_EXERCISE_: Go through the entries below and print, exactly, the lines starting at the one with "Click the down arrow beside 午餐 kcal" and ending at the one with "Given: Open the edit history list icon", keeping both ends and no others.

_GIVEN DATA_:
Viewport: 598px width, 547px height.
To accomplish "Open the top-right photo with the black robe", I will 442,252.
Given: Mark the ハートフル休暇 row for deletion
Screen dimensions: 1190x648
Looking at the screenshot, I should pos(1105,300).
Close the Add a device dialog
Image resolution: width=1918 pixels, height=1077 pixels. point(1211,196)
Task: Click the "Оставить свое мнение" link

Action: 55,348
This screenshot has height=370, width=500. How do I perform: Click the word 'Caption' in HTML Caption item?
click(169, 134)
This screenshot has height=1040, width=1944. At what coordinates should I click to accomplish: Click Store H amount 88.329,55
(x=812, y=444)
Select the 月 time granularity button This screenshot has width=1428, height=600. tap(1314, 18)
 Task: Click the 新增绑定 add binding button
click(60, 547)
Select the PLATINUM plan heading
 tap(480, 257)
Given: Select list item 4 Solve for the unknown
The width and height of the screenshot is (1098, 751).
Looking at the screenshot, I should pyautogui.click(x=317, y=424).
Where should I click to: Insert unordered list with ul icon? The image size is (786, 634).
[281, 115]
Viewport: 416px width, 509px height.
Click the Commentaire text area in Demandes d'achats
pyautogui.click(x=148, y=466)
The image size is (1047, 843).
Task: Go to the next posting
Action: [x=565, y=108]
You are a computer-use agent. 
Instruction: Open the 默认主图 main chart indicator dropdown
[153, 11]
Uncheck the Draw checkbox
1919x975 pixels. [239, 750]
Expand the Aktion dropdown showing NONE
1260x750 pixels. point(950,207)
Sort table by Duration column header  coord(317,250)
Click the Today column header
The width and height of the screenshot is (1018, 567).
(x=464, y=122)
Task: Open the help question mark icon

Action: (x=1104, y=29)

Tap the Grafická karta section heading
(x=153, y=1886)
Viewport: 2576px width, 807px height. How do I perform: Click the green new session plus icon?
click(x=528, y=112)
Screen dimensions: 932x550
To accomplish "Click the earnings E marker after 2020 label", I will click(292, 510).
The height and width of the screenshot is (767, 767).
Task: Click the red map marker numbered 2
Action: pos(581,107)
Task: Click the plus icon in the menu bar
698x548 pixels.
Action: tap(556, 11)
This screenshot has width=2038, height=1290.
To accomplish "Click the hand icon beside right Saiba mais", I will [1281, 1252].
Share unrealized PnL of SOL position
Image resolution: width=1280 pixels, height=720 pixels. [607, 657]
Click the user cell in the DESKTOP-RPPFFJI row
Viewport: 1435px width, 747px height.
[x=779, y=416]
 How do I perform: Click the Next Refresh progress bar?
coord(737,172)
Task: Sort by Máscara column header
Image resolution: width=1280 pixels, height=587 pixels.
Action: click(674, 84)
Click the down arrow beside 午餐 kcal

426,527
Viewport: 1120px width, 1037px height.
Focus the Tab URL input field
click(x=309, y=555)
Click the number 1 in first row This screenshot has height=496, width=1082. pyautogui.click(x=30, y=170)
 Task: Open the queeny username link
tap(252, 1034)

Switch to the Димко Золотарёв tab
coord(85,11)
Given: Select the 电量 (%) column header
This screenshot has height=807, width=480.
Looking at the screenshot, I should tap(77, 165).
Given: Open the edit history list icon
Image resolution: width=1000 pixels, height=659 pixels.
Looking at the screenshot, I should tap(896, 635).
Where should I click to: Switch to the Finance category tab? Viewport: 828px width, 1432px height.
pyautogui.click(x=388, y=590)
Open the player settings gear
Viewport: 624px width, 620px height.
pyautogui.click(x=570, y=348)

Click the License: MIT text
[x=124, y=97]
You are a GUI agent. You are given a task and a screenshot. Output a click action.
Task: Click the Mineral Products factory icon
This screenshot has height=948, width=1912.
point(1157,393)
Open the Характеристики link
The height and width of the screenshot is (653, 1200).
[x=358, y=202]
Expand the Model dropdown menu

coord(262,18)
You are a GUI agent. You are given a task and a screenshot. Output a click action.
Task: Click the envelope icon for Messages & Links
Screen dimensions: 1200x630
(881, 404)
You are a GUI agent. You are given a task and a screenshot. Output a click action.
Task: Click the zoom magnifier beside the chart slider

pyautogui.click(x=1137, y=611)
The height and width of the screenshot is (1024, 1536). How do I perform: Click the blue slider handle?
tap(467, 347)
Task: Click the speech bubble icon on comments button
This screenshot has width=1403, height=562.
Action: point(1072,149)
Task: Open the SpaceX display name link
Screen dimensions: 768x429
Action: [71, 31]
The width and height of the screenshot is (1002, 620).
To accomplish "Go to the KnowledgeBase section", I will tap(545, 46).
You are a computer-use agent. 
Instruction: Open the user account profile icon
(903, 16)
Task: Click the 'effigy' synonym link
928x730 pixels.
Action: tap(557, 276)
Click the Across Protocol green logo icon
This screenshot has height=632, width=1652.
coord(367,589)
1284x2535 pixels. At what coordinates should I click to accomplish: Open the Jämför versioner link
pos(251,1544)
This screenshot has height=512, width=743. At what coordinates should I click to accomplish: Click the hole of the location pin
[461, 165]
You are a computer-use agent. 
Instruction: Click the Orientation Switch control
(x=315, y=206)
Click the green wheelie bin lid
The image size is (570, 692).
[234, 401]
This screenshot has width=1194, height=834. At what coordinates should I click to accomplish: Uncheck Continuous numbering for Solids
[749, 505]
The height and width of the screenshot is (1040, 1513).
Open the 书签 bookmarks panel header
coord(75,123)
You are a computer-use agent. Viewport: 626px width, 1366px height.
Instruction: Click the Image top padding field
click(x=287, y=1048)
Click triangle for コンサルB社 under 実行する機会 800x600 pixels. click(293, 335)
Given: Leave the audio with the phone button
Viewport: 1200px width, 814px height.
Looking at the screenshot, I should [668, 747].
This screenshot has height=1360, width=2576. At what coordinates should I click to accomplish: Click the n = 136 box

_EXPECTED ANSWER_:
Click the down arrow beside 午餐 kcal

426,527
Viewport: 1120px width, 1037px height.
Focus the Tab URL input field
click(x=309, y=555)
Click the number 1 in first row This screenshot has height=496, width=1082. pyautogui.click(x=30, y=170)
 Task: Open the queeny username link
tap(252, 1034)

Switch to the Димко Золотарёв tab
coord(85,11)
Given: Select the 电量 (%) column header
This screenshot has height=807, width=480.
Looking at the screenshot, I should tap(77, 165).
Given: Open the edit history list icon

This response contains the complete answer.